Rivera danzava già sul campo Ma qui rischia di fare autogol

Rivera danzava già sul campo Ma qui rischia di fare autogol

Nelle figurine di quell’anno Gianni Rivera aveva i capelli alla mascagna. Era il 1963 e frequentavo la prima elementare, grembiule blu e fiocco bianco. In quel Milan già intarsiato di brasiliani come Dino Sani e Altafini e Amarildo, giocavano Trapattoni, Lodetti e Maldini padre. Raccogliendo e rimirando le loro foto divenni tifoso e quei ragazzi miei fratelli maggiori. È trascorso quasi mezzo secolo d’allora e tra qualche giorno seguirò con occhio guardingo il mio mito d’infanzia inchinarsi davanti a Milly Carlucci o fare la riverenza a Yulia Musikhina. Con i suoi sessantotto anni di leggenda. Un blasone aristocratico e le erre arrotate. E una classe portata senza megalomanie.
Un po’ ballerino Rivera lo era anche sul prato verde. Elegante, incline al volteggio palla al piede, essenziale nei movimenti. E in possesso di «un tocco in più». Che, come scrisse Oreste Del Buono, era una filosofia. Un’estetica. Anzi, l’estetica al potere. Perciò, forse l’azzardo di partecipare a una gara di ballo nazionalpopolare in prima serata sulla rete ammiraglia della Rai vero azzardo non è. Però: chissà se la leggiadrìa non sarà sopravanzata dalla goffaggine.

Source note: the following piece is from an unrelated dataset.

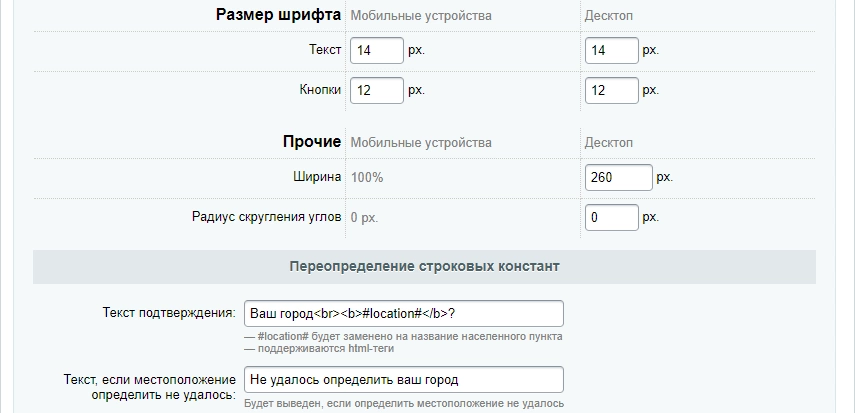Click the desktop Текст font size field
Viewport: 855px width, 413px height.
click(611, 50)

E se il boogie-woogie e il cha cha cha non metteranno a nudo lo scorrere del tempo.
Ventenne, Rivera era il nostro idolo indiscusso. Il passaggio filtrante, il dribbling leggero che scioglieva nugoli di terzini, il pallone che traversava il campo per depositarsi sul piede del compagno davanti al portiere, si trattasse di Pierino Prati o di Gigi Riva, in Nazionale. Talento al servizio della squadra, più di altri fuoriclasse che arriveranno dopo, altrettanto dotati ma forse meno propensi a far viaggiare la palla. Rivera però fu il primo di quella genìa che comprenderà Cruijff, Platini e Zidane. Sempre contrapposto a Mazzola, più nevrotico e funambolico, ma meno elegante. Scegliere l’uno o l’altro era il più appassionante dei derby. Altro che «abatino», come lo battezzò Gianni Brera, più gran scrittore che intenditore di calcio, e perciò bersaglio di noi rossoneri. In quell’Italia lì, del boom e delle radioline all’orecchio la domenica pomeriggio, il calcio era la seconda(?) religione. Rito unificante davvero, interclassista come Lucio Battisti e «smuovisangue» come le prime minigonne. E con la schiettezza del ragazzo di provincia, Rivera era il simbolo della gente che cominciava a dire la sua, avendo introdotto i primi germi di pensiero nelle dichiarazioni post-partita dei calciatori. Una scuola di critici è disposta a sostenere che l’ex golden boy sia stato il più grande giocatore italiano di sempre, più di Baggio, Baresi e Totti. Parecchi anni dopo l’abbandono del calcio giocato e defilatosi dal Milan, lo incontrai alla Camera, fresco deputato nel centrosinistra, e ne approfittai per stringere la mano al mio mito di gioventù.
Adesso rispunterà dritto da quell’album di ricordi. «Ho sempre cercato di cambiare me stesso», ha centellinato qualche giorno fa. «Mi sono sempre messo in gioco e anche questa volta lo faccio. In fondo l’unica vera costante della vita è il cambiamento». Non fa una piega. A mente fredda, l’ex golden boy - golden anche nel cachet - ha ragione anche stavolta.

Ma, egoisticamente, non sono sicuro che le leggende abbiano diritto di mettere a rischio il proprio alone e la propria memoria. Sono un patrimonio comunitario, un tesoro sedimentato, uno scrigno di gioielli sportivi anche se enfatizzati dalla nostalgia. Che rischio riaprirlo ora, quello scrigno.